List of Repair types
The following repair options are available in the menu:
Quick Repair and Rebuild - recommended form of repair and rebuild for DB, extensions, Vardefs, Dashlets MintHCM, etc.
Expand Column Width - expands certain char, varchar, and text columns in the database (MSSQL ONLY).
Rebuild .htaccess File - rebuilds .htaccess to limit access to certain files directly.
Rebuild Config File - rebuilds config.php by updating version and adding defaults when not explicitly declared.
Rebuild Relationships - rebuilds relationship metadata and drops the cache file.
Rebuild Schedulers - rebuilds out-of-the-box Scheduler Jobs.
Rebuild SuiteCRM Dashlets - rebuilds the MintHCM Dashlets cache file.

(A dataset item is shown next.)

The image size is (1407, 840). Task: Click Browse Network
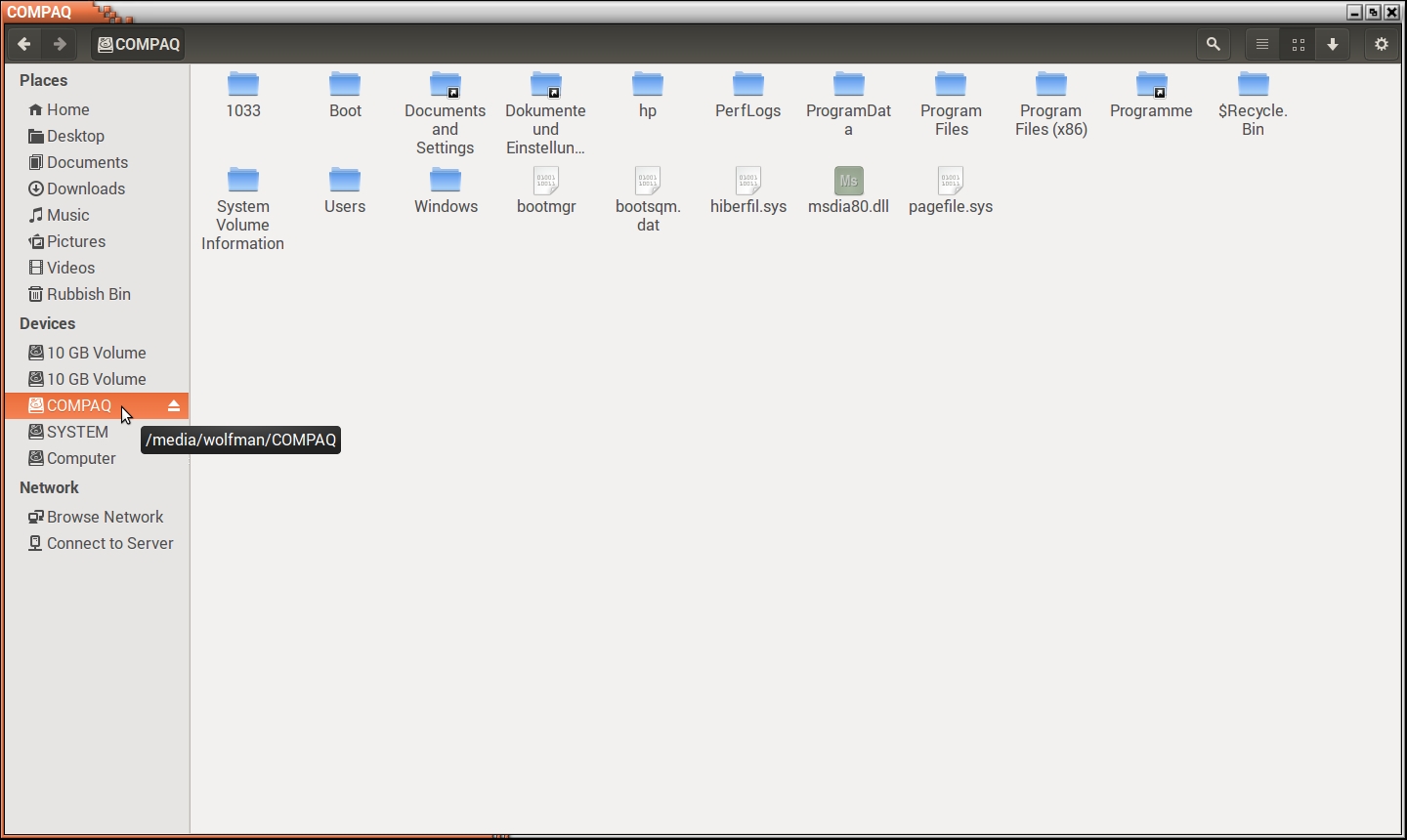coord(105,517)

Rebuild Javascript Languages - rebuilds JavaScript versions of language files.
Rebuild JS Compressed Files - copies original Full JS Source files and replaces existing compressed JS files.
Rebuild JS Grouping Files - re-concatenates and overwrites existing group files with the latest versions of group files.

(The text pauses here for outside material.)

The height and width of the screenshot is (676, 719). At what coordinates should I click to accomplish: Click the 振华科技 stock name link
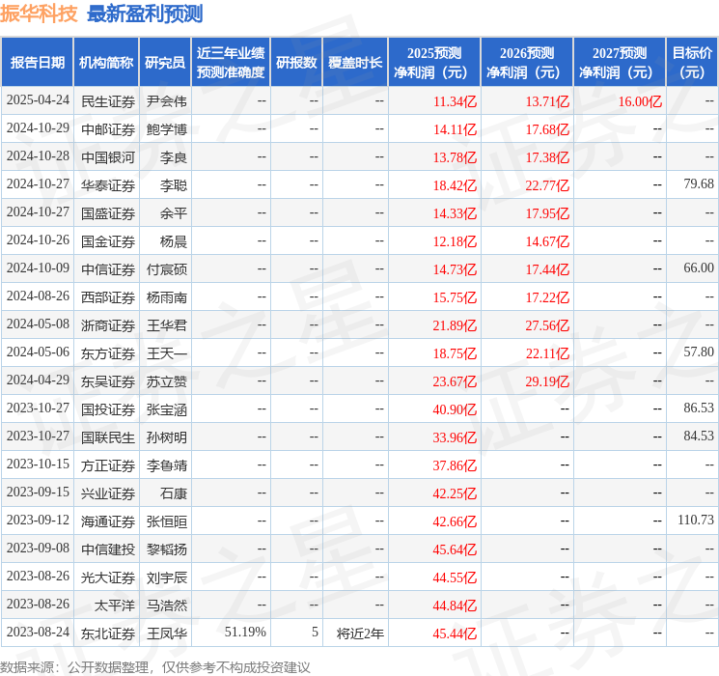click(x=40, y=14)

Rebuild Minified JS Files - copies original Full JS Source Files and minifies them, then replaces existing compressed files.
Repair JS Files - compresses Existing JS files - includes any changes made but does not overwrite original JS Source files.
Repair Non-Lowercase Fields - repairs mixed-case custom table(s) and metadata file(s) to fix issues where code expects lowercase field names.
Repair Roles - repairs Roles by adding all new modules that support Access Controls and by adding any new Access Controls to existing modules.
Repair Inbound Email Accounts - repairs Inbound Email accounts and encrypts account passwords.
Sync Inbound Email Accounts - sync Inbound Email Accounts and Emails.
Remove XSS - removes XSS Vulnerabilities from the database.
Repair Activities' end dates - repairs Activities' end dates (Calls, Meetings).
Enable/Disable Seed Users - quickly enable or disable seed users populated during a demo installation.
Remove missed files from the upload directory - please note that removal can take a lot of time.